The vast majority of the new apartments are aimed at the higher end of the income spectrum. As appraiser Wesley Moore (right) explains, the basic construction costs for an apartment building are the same whether you’re building an upscale product or not.
“The difference between an A and a B product is just the very finishing touches, usually,” says Moore, of Cook Moore and Associates. “What you find is for a few pennies of additional construction costs on the dollar, the additional rents that you get more than justify it. So the market speaks with its feet, because they all race to build upscale. No one’s building in the middle of the road.”

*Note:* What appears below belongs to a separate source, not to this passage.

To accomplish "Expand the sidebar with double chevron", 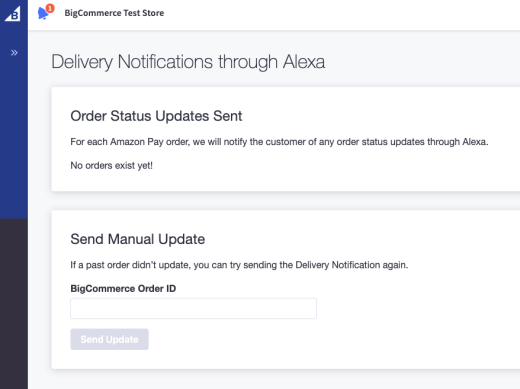I will click(14, 53).
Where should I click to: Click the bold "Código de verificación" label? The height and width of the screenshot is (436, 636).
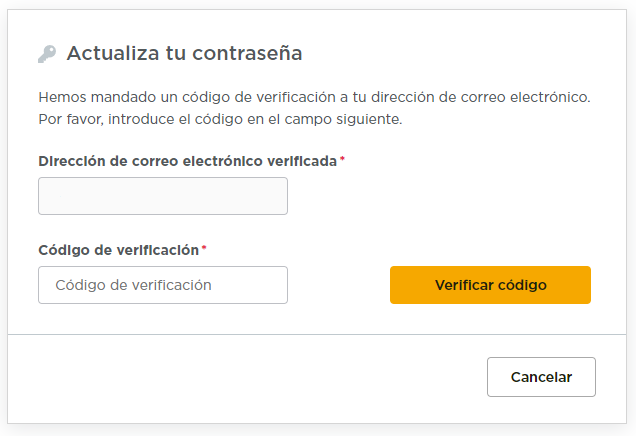(119, 249)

All that supply on the high end creates substantial pricing pressures at the top, which will gradually trickle down to the cheaper properties, Moore says. Recently, several developments in the $1,000-per-month range have reduced their rates without slashing prices by offering special deals, like one month free on a 13-month lease, and Moore expects we’ll see more of that.
Before the end of the year, he believes Baton Rouge will enter at least “a solid 12 months of a very, very rough stretch for landlords, particularly if you’re in the upscale market.” Rents might hold steady, bucking the historical trend of about a 2.5% yearly increase, or even drop for the first time in two decades, he says.
Still, many developers remain bullish. Lance Belcher, owner of Turnberry Place and Jefferson Shadows apartments in Baton Rouge and Emerald Forest Apartments in Covington, says he lost only three tenants [all to out-of-town moves] after recently implementing a 5% rent increase.
He says there’s actually a waiting list at Turnberry, where a one-bedroom unit rents in the $800s and a two-bedroom goes for a bit over $1,000. Belcher says many complexes increased their rates after Hurricane Katrina and are dealing with high vacancy rates because they’re just too expensive.
“In this crazy market, I’m inclined to maybe build,” Belcher says, while acknowledging it sounds counterintuitive. He believes a lot of developments going up now are in less-than-desirable locations. “They’re building in areas where they’re just tearing down a barn and building an apartment complex. Just because you build it doesn’t mean they’re going to come there.” But he says he has a prime location in mind, which he declined to reveal, that he thinks will work.
“I pretty much do the opposite of what everybody else does,” he says. “By the time you start building something, in a year or so, the market’s totally different. So you just kind of have to have that gut feeling.”